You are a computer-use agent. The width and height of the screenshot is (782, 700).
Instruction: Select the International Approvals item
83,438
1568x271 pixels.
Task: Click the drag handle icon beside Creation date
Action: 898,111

★ ★ ★ ★ ★

● **Prompt**
Reproduce the listing in full. Keep it exactly as written.

● **Task result**
You are a computer-use agent. The width and height of the screenshot is (782, 700).
Instruction: Select the International Approvals item
83,438
1568x271 pixels.
Task: Click the drag handle icon beside Creation date
Action: 898,111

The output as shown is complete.